A few seconds go by.
“They say they knew we would be helpful and they promise to tell us if their fuck-ups turn us all into goats,” Len reports.
Mick shakes his head and goes back to Mab.
Len wanders over after a few minutes. “Sounds like they’re doing well,” he says cheerfully. He doesn’t seem inclined to suggest that they should join the hunt for whatever thing the Legends are looking for now, which – thank god.

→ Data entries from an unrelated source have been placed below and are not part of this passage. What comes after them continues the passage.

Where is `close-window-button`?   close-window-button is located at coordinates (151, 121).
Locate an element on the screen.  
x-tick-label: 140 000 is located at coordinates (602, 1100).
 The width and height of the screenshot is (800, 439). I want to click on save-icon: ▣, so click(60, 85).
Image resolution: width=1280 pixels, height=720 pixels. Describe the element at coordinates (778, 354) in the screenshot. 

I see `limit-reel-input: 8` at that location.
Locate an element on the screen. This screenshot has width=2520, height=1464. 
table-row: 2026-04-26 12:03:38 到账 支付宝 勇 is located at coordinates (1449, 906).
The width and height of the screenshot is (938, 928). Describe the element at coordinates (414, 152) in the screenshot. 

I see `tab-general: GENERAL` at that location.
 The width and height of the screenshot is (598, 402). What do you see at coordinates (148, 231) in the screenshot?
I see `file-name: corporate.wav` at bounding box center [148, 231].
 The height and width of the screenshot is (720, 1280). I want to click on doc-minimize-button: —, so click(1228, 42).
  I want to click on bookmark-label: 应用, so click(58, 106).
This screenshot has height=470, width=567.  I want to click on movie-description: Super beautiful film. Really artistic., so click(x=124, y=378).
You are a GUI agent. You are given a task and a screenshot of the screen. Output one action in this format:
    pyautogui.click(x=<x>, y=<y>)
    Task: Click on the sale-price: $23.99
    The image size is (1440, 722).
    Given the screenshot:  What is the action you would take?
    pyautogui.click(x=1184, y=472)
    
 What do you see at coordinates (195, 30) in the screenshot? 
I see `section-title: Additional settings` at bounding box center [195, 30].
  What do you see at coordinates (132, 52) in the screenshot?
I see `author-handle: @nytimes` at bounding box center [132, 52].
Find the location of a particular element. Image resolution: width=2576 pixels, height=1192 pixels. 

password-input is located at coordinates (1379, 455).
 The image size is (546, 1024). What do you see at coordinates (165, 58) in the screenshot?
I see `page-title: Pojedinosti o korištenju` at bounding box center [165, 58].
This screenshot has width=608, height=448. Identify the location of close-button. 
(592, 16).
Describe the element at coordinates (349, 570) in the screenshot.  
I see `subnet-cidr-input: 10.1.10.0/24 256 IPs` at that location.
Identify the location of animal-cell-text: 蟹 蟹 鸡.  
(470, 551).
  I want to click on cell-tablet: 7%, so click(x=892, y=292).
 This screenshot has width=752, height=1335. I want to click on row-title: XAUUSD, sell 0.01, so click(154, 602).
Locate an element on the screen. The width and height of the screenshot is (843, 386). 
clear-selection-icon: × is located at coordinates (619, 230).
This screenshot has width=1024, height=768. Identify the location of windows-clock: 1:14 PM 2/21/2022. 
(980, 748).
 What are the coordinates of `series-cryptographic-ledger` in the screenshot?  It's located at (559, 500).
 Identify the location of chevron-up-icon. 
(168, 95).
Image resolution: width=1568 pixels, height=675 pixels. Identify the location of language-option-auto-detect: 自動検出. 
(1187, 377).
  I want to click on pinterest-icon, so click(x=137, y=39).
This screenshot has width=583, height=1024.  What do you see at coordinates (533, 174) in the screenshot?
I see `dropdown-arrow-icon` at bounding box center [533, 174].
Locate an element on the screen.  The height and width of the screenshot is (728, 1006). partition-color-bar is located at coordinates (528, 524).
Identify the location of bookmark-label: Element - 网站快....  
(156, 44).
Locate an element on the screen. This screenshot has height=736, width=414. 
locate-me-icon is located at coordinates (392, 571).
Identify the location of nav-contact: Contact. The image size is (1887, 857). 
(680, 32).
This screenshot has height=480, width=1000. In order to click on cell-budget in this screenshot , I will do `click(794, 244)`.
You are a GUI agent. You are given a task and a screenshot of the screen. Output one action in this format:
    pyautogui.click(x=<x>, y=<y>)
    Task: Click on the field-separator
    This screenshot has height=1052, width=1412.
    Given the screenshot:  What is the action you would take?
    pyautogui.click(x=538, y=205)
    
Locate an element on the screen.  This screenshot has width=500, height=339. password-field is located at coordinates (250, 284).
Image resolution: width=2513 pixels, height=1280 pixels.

Looks like Barry’s idea about setting Len up as Central City’s kingpin with a meta army in an attempt to ferret out real threats (and go on the occasional heist) has been sufficient to keep him busy.
Though Mick’s starting to worry about those letters they’ve been getting in the mail the last few weeks, asking Len to join some sort of ‘Legion of Doom’…
“The world hasn’t ended yet,” he finally says. “Now c’mon, help us name the new cheese.”
“How’d it get made?”
“All you need to know is that it’ll have a slight asparagus flavor,” Mab says. “Very clean, very bright.”
Len blinks and then a great big dumb grin comes over his face slowly, like it’s involuntary.
“What?” Mick says suspiciously.
“Lady and criminal,” Len says. “I give you: the Spear of Destiny.”
“No,” Mick says.
“Actually…” Mab says.
(The Legends pick up twelve pounds of the Spear when they come visiting during the alien invasion, laughing the whole time.)